:: 本文 ::
^^^^^^^^

フェルネスティーネ物語

【初出】
第479話
【著者】
エルヴィーラ*1、フェルディナンド様を幸せにし隊*2
【印刷所】
一巻:グレッシェル工房*3
二巻:ローゼマイン工房*4
三巻:ローゼマイン工房とグレッシェル工房*5
【概要】
フェルディナンドの結婚が決まった時に、エルヴィーラ達の荒ぶった感情を叩きつけた話。主人公の性別を変更して書かれている。*6
主人公の名前は、フェルディナンドとエグランティーヌを程よく混ぜた。*7
「幼い頃に母親を亡くし、父親につけられた側仕えと共に細々と暮らしていたフェルネスティーネ。洗礼式を前に、父親に引き取られることになって連れて来られた先は領主の城。なんとフェルネスティーネは領主候補生だったのです」*8
【特徴】
長編続き物。物理的に一冊に収まらなかったのと、印刷に時間がかかりすぎるため、できた分ずつ出していくことになっている。*9
全三巻*10
一巻は領主候補生として洗礼式を受け、義母にいじめられ、異母兄に庇われながら貴族院へ行き、王子と恋に落ちるまで。*11
二巻はフェルネスティーネが王子と引き裂かれて、別の男と王命で結婚させられるところまで*12。王子の求婚を受けて幸せになれると思った矢先、王の反対にあったり、義母の陰謀で嫁がされたりという絶望に落ち込んだところで次巻へ続くという鬼畜仕様*13。「その大領地は義母の出身地で、結婚相手は義母によく似た面差しのいじめっ子であった」*14
三巻ではフェルネスティーネを助けるために王子が飛び込んでくる*15。最初は迷惑になるから、と拒んでいたフェルネスティーネも、何度も王を説得し、結婚の許可を得てきた王子の手を取りハッピーエンド*16
ローゼマインが「その感情は原稿に叩きつけて昇華すると良いですよ」と執筆を勧めた*17。「フェルディナンド様をモデルにお話を作るのはどうでしょう? せめて、お話の中だけは幸せにしてあげるのです」*18
「次はフェルディナンド様の貴族院時代のお話を書きたいと思っているのです。」*19というエルヴィーラの野望も一部達成か?

^^^^^^^^

:: 課題の内容 ::
次の(a)～(c)が本文の内容と一致するかどうかを、「はい」または「いいえ」で答えなさい。それぞれ、判断の根拠となる本文の語句をそのまま引用すること。
(a) 三巻の印刷はローゼマイン工房だけで行われた。
(b) 主人公の名前は、フェルディナンドとエグランティーヌを混ぜて作られた。
(c) 二巻の終わりで、フェルネスティーネは王子と結婚する。

:: 提供された項目 ::
^^^^^^^^

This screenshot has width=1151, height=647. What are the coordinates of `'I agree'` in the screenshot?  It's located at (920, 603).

^^^^^^^^

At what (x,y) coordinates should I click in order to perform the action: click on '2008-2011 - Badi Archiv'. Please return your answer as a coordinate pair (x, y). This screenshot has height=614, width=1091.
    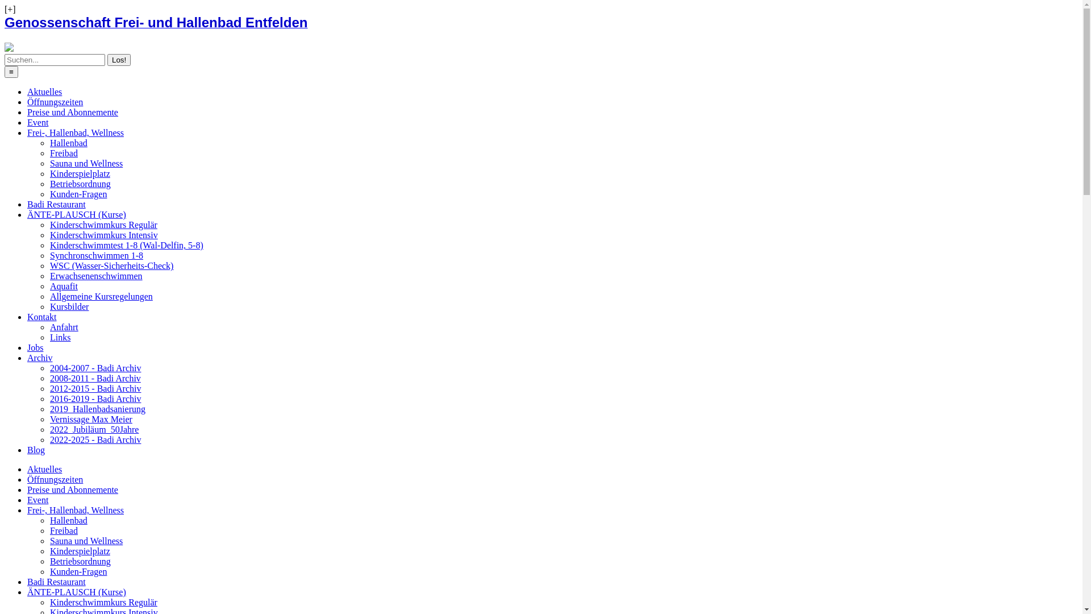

^^^^^^^^

:: 課題の解答 ::
(a) いいえ。「三巻:ローゼマイン工房とグレッシェル工房」
(b) はい。「主人公の名前は、フェルディナンドとエグランティーヌを程よく混ぜた」
(c) いいえ。「二巻はフェルネスティーネが王子と引き裂かれて、別の男と王命で結婚させられるところまで」